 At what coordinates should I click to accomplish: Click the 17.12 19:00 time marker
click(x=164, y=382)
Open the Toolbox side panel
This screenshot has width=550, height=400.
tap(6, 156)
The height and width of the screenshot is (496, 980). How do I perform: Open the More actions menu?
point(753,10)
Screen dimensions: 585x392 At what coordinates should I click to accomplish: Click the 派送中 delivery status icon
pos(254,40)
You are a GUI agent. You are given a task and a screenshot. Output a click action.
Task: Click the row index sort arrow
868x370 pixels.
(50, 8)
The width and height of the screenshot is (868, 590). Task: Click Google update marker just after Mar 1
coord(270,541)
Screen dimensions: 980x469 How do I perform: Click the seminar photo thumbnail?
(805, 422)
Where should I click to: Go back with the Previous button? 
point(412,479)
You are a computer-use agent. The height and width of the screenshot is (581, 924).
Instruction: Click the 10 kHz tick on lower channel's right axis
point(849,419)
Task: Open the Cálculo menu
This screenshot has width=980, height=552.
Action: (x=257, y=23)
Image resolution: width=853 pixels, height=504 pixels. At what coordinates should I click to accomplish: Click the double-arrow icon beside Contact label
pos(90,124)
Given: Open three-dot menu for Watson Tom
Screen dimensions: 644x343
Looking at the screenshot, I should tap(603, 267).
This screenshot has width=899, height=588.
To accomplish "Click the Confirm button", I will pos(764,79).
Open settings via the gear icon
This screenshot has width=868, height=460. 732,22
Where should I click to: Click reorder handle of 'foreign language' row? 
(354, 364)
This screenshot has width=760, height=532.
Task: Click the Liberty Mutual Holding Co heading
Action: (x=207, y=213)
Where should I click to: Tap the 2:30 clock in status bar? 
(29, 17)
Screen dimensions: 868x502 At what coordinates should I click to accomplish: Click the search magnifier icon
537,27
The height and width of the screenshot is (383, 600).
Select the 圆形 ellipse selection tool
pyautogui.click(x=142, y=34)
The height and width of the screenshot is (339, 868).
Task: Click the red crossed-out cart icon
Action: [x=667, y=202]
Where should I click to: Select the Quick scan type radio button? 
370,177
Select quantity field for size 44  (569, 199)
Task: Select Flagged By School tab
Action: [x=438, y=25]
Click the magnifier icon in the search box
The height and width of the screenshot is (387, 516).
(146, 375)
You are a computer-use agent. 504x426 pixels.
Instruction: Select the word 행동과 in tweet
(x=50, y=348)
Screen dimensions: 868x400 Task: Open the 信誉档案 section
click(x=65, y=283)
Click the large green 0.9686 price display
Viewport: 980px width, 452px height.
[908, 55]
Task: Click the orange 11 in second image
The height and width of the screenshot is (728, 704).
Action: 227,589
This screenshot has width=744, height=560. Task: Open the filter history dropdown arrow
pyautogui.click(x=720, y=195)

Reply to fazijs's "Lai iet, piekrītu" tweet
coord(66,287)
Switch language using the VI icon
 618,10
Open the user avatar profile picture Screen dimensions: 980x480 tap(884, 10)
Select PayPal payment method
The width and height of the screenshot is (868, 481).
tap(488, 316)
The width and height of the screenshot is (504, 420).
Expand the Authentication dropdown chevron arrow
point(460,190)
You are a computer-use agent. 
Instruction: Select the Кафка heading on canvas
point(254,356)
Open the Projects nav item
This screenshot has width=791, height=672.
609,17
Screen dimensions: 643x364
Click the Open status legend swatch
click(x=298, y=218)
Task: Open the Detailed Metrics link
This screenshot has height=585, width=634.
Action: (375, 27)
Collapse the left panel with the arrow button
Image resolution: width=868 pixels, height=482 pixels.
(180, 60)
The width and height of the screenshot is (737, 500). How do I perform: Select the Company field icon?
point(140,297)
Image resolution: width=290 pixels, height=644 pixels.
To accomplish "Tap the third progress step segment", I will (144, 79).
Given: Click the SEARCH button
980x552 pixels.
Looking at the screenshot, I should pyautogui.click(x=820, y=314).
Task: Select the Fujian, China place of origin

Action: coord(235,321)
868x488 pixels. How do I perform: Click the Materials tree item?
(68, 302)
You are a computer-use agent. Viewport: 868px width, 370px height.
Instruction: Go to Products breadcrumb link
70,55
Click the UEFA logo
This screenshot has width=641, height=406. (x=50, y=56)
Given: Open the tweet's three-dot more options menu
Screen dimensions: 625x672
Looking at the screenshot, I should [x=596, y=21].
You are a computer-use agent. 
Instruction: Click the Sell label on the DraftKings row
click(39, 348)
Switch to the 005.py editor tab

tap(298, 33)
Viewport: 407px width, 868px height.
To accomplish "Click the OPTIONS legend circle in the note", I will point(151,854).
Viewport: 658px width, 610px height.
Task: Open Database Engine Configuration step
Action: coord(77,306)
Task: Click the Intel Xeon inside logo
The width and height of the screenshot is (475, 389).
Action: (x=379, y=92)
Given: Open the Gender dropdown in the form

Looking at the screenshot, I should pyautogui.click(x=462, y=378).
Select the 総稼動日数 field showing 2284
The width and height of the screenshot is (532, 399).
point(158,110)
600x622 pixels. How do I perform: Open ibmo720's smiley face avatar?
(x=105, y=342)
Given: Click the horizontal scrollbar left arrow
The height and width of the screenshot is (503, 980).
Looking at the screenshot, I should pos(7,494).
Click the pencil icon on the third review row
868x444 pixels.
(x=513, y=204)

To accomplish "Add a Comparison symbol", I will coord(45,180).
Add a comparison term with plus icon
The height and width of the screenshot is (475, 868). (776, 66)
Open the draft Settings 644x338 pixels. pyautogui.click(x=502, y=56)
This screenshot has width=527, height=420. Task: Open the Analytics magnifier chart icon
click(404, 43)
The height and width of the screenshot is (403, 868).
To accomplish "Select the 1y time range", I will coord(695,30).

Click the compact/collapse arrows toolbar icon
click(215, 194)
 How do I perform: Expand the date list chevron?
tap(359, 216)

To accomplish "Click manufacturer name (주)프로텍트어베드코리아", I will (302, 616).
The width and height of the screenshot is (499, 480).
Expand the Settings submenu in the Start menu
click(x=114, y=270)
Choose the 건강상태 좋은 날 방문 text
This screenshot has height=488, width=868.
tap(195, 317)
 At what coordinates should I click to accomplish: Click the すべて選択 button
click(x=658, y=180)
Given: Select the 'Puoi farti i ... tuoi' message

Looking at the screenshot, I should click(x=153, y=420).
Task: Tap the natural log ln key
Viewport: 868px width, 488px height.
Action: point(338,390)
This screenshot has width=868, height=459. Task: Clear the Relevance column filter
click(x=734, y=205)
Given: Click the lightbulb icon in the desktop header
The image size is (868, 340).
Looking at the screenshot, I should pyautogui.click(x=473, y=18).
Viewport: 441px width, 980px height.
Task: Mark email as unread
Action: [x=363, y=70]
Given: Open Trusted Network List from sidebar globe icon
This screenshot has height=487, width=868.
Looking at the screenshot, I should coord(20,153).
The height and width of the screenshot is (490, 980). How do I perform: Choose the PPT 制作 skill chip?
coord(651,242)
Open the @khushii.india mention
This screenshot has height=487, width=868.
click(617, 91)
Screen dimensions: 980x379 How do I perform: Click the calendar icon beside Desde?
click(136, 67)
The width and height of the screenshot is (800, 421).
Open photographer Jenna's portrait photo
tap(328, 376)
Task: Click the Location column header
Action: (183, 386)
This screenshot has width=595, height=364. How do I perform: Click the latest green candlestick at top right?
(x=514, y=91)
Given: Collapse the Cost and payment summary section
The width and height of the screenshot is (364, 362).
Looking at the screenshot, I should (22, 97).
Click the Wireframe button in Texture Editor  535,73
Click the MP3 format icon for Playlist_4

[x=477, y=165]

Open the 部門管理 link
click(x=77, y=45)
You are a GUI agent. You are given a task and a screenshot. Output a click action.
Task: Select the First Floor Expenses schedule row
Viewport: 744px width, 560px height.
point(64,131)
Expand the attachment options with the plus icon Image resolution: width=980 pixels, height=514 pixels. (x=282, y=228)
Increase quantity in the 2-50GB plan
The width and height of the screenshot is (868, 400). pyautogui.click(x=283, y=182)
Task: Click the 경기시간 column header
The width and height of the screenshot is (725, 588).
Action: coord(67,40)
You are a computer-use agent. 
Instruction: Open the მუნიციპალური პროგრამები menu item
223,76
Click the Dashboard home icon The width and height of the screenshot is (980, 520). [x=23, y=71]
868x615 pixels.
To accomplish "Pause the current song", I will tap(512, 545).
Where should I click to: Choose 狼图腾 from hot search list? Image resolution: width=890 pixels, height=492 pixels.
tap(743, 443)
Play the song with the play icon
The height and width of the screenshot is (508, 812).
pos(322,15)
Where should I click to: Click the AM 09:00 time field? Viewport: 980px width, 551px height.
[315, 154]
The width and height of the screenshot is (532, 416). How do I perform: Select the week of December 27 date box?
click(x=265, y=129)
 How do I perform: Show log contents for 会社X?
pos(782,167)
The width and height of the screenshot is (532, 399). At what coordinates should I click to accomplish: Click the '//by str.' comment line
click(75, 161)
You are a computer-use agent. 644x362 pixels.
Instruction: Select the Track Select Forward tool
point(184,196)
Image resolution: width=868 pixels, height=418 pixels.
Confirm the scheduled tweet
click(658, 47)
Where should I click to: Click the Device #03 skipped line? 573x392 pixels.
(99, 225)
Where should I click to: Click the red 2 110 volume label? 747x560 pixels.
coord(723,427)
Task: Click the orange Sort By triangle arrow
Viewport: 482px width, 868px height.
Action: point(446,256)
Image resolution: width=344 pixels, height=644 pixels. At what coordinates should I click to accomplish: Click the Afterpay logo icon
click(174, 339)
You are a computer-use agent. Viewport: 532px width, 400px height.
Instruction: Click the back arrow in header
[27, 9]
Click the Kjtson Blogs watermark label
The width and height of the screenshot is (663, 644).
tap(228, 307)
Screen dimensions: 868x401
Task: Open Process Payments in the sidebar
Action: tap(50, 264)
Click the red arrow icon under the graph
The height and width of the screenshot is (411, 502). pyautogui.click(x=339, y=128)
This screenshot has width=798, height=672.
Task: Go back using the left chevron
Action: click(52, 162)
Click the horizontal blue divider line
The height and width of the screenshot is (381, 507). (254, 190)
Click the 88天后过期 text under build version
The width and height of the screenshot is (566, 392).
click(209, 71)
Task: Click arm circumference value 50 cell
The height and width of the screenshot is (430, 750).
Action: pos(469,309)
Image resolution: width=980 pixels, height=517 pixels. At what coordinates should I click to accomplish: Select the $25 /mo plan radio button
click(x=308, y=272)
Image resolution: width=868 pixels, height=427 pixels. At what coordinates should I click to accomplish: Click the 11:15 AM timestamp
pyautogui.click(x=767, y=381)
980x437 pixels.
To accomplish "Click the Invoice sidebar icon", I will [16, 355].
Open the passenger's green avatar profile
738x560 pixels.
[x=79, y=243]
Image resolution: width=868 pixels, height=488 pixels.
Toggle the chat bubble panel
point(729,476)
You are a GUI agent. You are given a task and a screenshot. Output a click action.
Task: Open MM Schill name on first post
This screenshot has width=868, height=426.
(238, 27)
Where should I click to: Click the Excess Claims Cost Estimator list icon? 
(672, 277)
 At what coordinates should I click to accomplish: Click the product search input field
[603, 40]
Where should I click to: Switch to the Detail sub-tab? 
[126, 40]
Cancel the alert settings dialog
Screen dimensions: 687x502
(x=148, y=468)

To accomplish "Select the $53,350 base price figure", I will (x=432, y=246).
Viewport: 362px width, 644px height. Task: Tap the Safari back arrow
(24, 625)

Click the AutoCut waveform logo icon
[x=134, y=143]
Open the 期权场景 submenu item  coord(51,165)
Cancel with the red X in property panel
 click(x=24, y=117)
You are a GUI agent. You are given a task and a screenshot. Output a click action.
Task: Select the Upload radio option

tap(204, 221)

━━━━━━━━━━━━━━━━━━━━

> EXERCISE DETAILS:
Each line of the data that holds "computer" should be reported.

> ANSWER SPACE:
You are a computer-use agent. The height and width of the screenshot is (581, 924).
You are a computer-use agent. 504x426 pixels.
You are a computer-use agent. 
You are a computer-use agent. Viewport: 868px width, 370px height.
You are a computer-use agent. 
You are a computer-use agent. 
You are a computer-use agent. 644x362 pixels.
You are a computer-use agent. Viewport: 532px width, 400px height.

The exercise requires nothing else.